Objectif : protéger enfants et personnes "sensibles"
de la pornographie, l'incitation à la haine et autres contenus
illégaux ou immoraux via une classification des sites web sur
le modèle des films et vidéos : CR (interdit), X (pour
adultes), et R (moralement condamnable). 5 personnes (!) ont été
engagées pour recevoir les complaintes et dénonciations
des aspirants censeurs, et dresser une liste noire des sites australiens
mis "hors la loi" que les fournisseurs d'hébergement
doivent fermer. Si les fournisseurs d'accès ne sont pas obligés
de "filtrer" eux-même l'accès au web, ils doivent
faire la publicité des systèmes de filtrage, bien qu'ils
aient prouvé leur inefficacité, sans parler de l'absurdité
de la chose : certains logiciels vont jusqu'à censurer des mots
comme "libre", "sein", "anarchie", "cuir",
ou encore... "Pamela".
Pour l'Electronic Frontier Australia, "C'est une véritable
censure sous couvert de protection des enfants. Les sites illégaux
sont de toute façon déjà contrôlés
et poursuivis par des lois et des services judiciaires en place. Pourquoi
rajouter une "régulation" aussi floue ?", d'autant
qu'elle induit "dommages collatéraux" au développement
de l'internet et surcoûts aux professionnels du commerce électronique.
Et d'ajouter que "cette loi ne marchera tout simplement pas"
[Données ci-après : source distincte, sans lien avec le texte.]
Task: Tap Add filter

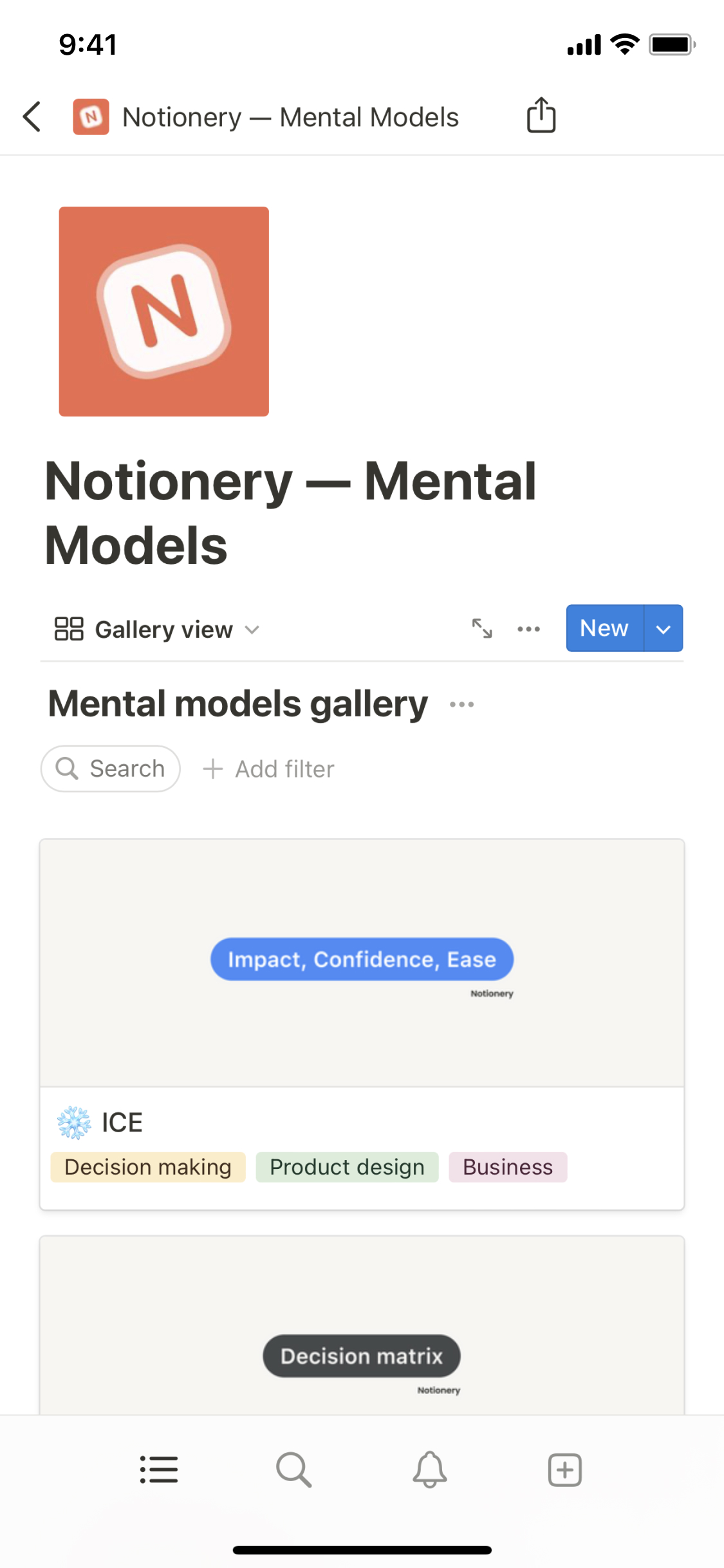Action: pos(269,769)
(il est techniquement possible de contourner la censure, que l'on soit
internaute lambda ou webmaster d'un site porno). L'Electronic Frontier
Foundation, organisation américaine pionnière dans la
défense des droits de l'internaute dont le ruban bleu, symbole
de la liberté d'expression sur l'internet, couvre une très
large part du web indépendant, résume l'enjeu : "Ce
que nous avions pu empêcher en 1996 aux Etats-Unis avec le Communication
Decency Act vient de se produire en Australie. Si ça se passe
là-bas, ça sera peut être demain en bas de chez
nous."
Les
leaders de l'autorégulation
La régulation d'Internet dans les démocraties
est pourtant un "serpent de mer" que plusieurs organismes, largement
financés par de gros consortiums privés, essaient depuis
longtemps de mettre en place. Le plus célèbre d'entre-eux,
le RSACi (Recreational Software Advisory Council's Internet), repose en
partie sur une auto-classification, par leurs créateurs mêmes,
des sites web. Son filtre équipe déjà, et "en
série", Microsoft Internet Explorer et Netscape (soit 95%
des navigateurs, bien que rien n'oblige leurs utilisateurs à activer
le filtrage), mais ne recense que 120 000 sites, sur les 8 millions recensés
par NetCraft, chiffre auquel il faut rajouter les millions de pages persos
hébergées par les providers gratuits... On ne pourrait être
plus clair que le président de l'Internet Content Rating Association,
sattelite de la RSACi, "ému qu'autant de leaders de l'internet
travaillent ensemble à une classification des contenus". Plus
que moraux, les enjeux sont surtout économiques, les bailleurs
de fonds de ce lobbying ayant pour nom Microsoft, AOL, Bertelsmann, British
Telecommunications ou encore IBM.
Si ces féroces partisans de la "loi" du marché
voudraient bien réguler, sinon privatiser l'internet, au dépens
des lois pré-existantes, l'Union Européenne n'est pas en
reste : elle s'est dotée d'un plan d'action destiné à
"promouvoir un usage plus sain de l'internet et encourager, à
un niveau européen, le développement d'un environnement
favorable à l'industrie de l'internet". L'INCORE (Internet
Content Rating for Europe), lobby financé par Microsoft et la filiale
e-business de MCI WorldCom, a ainsi pu annoncer son objectif officiel
: adapter les standards de la régulation, généralement
créés aux Etats-Unis, aux "normes", langues et
cultures européennes, et... "Garder le meilleur de l'internet",
tout simplement.
"L'internet
est un danger public"
Pris de cours lors de l'affaire altern.org, qui avait vu
des dizaines de milliers d'internautes prendre la défense du dernier
hébergeur indépendant français, le gouvernement,
comme un grand nombre de personnalités publiques, manifestement
peu au fait de ce qu'est réellement l'internet, entretiennent un
très net "flou artistique" et cumulent faux pas, raccourcis
et phrases alarmistes... "L'internet est un danger public puisque
ouvert à n'importe qui pour dire n'importe quoi" a pu ainsi
écrire Françoise Giroud dans le Nouvel Observateur une semaine
avant la tenue du "Sommet mondial des régulateurs sur Internet
et des services électroniques" qui, ironie de l'histoire,
se tenait aux mêmes dates que le Millenium Round de l'Organisation
Mondiale du Commerce.
Alors que le monde entier avait les yeux braqués sur Seattle, mis
en état de siège, le CSA conviait tranquillement plusieurs
pays bien connus des défenseurs de la liberté d'expression
: Turquie, Gabon, Malaisie, Thaïlande, Nigéria, Angola...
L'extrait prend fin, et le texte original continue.